Work request
Reproduce all records verbatim.

Information shown
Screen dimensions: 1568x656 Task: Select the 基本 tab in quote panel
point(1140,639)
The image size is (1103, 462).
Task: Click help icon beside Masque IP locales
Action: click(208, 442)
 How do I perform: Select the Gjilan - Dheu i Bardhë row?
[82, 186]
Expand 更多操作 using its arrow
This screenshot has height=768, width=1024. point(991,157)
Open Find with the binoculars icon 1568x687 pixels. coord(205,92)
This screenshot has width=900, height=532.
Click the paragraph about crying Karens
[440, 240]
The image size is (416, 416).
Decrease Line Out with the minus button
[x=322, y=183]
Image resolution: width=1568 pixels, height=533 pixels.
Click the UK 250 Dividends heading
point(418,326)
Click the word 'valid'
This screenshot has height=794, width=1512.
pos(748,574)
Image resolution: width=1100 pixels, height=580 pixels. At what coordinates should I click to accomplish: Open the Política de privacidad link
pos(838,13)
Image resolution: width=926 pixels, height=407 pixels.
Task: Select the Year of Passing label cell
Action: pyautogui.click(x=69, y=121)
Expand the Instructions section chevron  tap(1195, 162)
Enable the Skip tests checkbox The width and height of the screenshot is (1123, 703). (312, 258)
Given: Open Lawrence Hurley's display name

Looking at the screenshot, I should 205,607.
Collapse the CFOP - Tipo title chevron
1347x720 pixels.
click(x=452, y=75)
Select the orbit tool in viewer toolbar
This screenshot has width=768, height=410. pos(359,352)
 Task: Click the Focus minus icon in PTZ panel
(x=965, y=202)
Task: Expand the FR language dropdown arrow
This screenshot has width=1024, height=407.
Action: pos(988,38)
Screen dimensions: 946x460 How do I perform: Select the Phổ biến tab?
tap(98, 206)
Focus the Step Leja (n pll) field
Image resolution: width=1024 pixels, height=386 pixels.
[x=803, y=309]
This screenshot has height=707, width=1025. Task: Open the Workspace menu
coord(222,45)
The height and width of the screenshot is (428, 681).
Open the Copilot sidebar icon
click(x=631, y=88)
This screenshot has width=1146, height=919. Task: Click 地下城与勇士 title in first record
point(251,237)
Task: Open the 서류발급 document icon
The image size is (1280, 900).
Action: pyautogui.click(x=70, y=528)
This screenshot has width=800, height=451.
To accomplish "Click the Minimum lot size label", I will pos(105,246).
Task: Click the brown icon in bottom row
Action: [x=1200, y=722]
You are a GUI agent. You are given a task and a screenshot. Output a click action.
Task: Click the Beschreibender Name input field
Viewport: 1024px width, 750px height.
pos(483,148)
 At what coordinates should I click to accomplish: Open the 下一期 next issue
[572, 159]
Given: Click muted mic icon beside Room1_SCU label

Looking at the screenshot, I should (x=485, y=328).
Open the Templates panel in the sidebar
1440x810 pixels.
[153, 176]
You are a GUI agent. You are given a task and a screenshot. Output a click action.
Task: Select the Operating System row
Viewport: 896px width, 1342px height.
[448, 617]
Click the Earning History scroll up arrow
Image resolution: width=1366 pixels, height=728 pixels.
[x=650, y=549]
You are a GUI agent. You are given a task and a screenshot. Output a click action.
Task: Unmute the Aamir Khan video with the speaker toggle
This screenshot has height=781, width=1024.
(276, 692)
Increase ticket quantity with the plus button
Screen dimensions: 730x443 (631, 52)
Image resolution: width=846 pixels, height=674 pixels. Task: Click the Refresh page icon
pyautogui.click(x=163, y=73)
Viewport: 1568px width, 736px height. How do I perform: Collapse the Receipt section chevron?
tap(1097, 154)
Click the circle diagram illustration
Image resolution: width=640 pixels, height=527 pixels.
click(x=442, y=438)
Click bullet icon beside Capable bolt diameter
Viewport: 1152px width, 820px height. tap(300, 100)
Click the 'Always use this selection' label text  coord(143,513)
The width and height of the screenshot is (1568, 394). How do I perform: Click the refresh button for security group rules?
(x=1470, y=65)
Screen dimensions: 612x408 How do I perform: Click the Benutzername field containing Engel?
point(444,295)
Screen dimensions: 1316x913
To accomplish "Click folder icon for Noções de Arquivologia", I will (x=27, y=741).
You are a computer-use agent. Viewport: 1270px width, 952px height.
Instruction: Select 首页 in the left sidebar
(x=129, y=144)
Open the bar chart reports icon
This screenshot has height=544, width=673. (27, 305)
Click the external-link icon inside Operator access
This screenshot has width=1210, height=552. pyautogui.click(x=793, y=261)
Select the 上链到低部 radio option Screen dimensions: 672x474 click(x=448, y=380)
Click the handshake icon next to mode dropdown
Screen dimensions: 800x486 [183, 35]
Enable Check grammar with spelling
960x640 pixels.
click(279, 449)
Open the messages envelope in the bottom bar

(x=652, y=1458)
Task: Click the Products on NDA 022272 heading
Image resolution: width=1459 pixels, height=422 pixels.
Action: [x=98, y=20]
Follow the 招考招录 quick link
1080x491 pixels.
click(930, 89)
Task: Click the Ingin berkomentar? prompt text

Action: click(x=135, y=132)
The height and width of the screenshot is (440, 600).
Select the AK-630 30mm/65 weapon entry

Exercise result
Screen dimensions: 1568x656 Task: Select the 基本 tab in quote panel
point(1140,639)
The image size is (1103, 462).
Task: Click help icon beside Masque IP locales
Action: click(208, 442)
 How do I perform: Select the Gjilan - Dheu i Bardhë row?
[82, 186]
Expand 更多操作 using its arrow
This screenshot has height=768, width=1024. point(991,157)
Open Find with the binoculars icon 1568x687 pixels. coord(205,92)
This screenshot has width=900, height=532.
Click the paragraph about crying Karens
[440, 240]
The image size is (416, 416).
Decrease Line Out with the minus button
[x=322, y=183]
Image resolution: width=1568 pixels, height=533 pixels.
Click the UK 250 Dividends heading
point(418,326)
Click the word 'valid'
This screenshot has height=794, width=1512.
pos(748,574)
Image resolution: width=1100 pixels, height=580 pixels. At what coordinates should I click to accomplish: Open the Política de privacidad link
pos(838,13)
Image resolution: width=926 pixels, height=407 pixels.
Task: Select the Year of Passing label cell
Action: pyautogui.click(x=69, y=121)
Expand the Instructions section chevron  tap(1195, 162)
Enable the Skip tests checkbox The width and height of the screenshot is (1123, 703). (312, 258)
Given: Open Lawrence Hurley's display name

Looking at the screenshot, I should 205,607.
Collapse the CFOP - Tipo title chevron
1347x720 pixels.
click(x=452, y=75)
Select the orbit tool in viewer toolbar
This screenshot has width=768, height=410. pos(359,352)
 Task: Click the Focus minus icon in PTZ panel
(x=965, y=202)
Task: Expand the FR language dropdown arrow
This screenshot has width=1024, height=407.
Action: pos(988,38)
Screen dimensions: 946x460 How do I perform: Select the Phổ biến tab?
tap(98, 206)
Focus the Step Leja (n pll) field
Image resolution: width=1024 pixels, height=386 pixels.
[x=803, y=309]
This screenshot has height=707, width=1025. Task: Open the Workspace menu
coord(222,45)
The height and width of the screenshot is (428, 681).
Open the Copilot sidebar icon
click(x=631, y=88)
This screenshot has width=1146, height=919. Task: Click 地下城与勇士 title in first record
point(251,237)
Task: Open the 서류발급 document icon
The image size is (1280, 900).
Action: pyautogui.click(x=70, y=528)
This screenshot has width=800, height=451.
To accomplish "Click the Minimum lot size label", I will pos(105,246).
Task: Click the brown icon in bottom row
Action: [x=1200, y=722]
You are a GUI agent. You are given a task and a screenshot. Output a click action.
Task: Click the Beschreibender Name input field
Viewport: 1024px width, 750px height.
pos(483,148)
 At what coordinates should I click to accomplish: Open the 下一期 next issue
[572, 159]
Given: Click muted mic icon beside Room1_SCU label

Looking at the screenshot, I should (x=485, y=328).
Open the Templates panel in the sidebar
1440x810 pixels.
[153, 176]
You are a GUI agent. You are given a task and a screenshot. Output a click action.
Task: Select the Operating System row
Viewport: 896px width, 1342px height.
[448, 617]
Click the Earning History scroll up arrow
Image resolution: width=1366 pixels, height=728 pixels.
[x=650, y=549]
You are a GUI agent. You are given a task and a screenshot. Output a click action.
Task: Unmute the Aamir Khan video with the speaker toggle
This screenshot has height=781, width=1024.
(276, 692)
Increase ticket quantity with the plus button
Screen dimensions: 730x443 (631, 52)
Image resolution: width=846 pixels, height=674 pixels. Task: Click the Refresh page icon
pyautogui.click(x=163, y=73)
Viewport: 1568px width, 736px height. How do I perform: Collapse the Receipt section chevron?
tap(1097, 154)
Click the circle diagram illustration
Image resolution: width=640 pixels, height=527 pixels.
click(x=442, y=438)
Click bullet icon beside Capable bolt diameter
Viewport: 1152px width, 820px height. tap(300, 100)
Click the 'Always use this selection' label text  coord(143,513)
The width and height of the screenshot is (1568, 394). How do I perform: Click the refresh button for security group rules?
(x=1470, y=65)
Screen dimensions: 612x408 How do I perform: Click the Benutzername field containing Engel?
point(444,295)
Screen dimensions: 1316x913
To accomplish "Click folder icon for Noções de Arquivologia", I will (x=27, y=741).
You are a computer-use agent. Viewport: 1270px width, 952px height.
Instruction: Select 首页 in the left sidebar
(x=129, y=144)
Open the bar chart reports icon
This screenshot has height=544, width=673. (27, 305)
Click the external-link icon inside Operator access
This screenshot has width=1210, height=552. pyautogui.click(x=793, y=261)
Select the 上链到低部 radio option Screen dimensions: 672x474 click(x=448, y=380)
Click the handshake icon next to mode dropdown
Screen dimensions: 800x486 [183, 35]
Enable Check grammar with spelling
960x640 pixels.
click(279, 449)
Open the messages envelope in the bottom bar

(x=652, y=1458)
Task: Click the Products on NDA 022272 heading
Image resolution: width=1459 pixels, height=422 pixels.
Action: [x=98, y=20]
Follow the 招考招录 quick link
1080x491 pixels.
click(930, 89)
Task: Click the Ingin berkomentar? prompt text

Action: click(x=135, y=132)
The height and width of the screenshot is (440, 600).
Select the AK-630 30mm/65 weapon entry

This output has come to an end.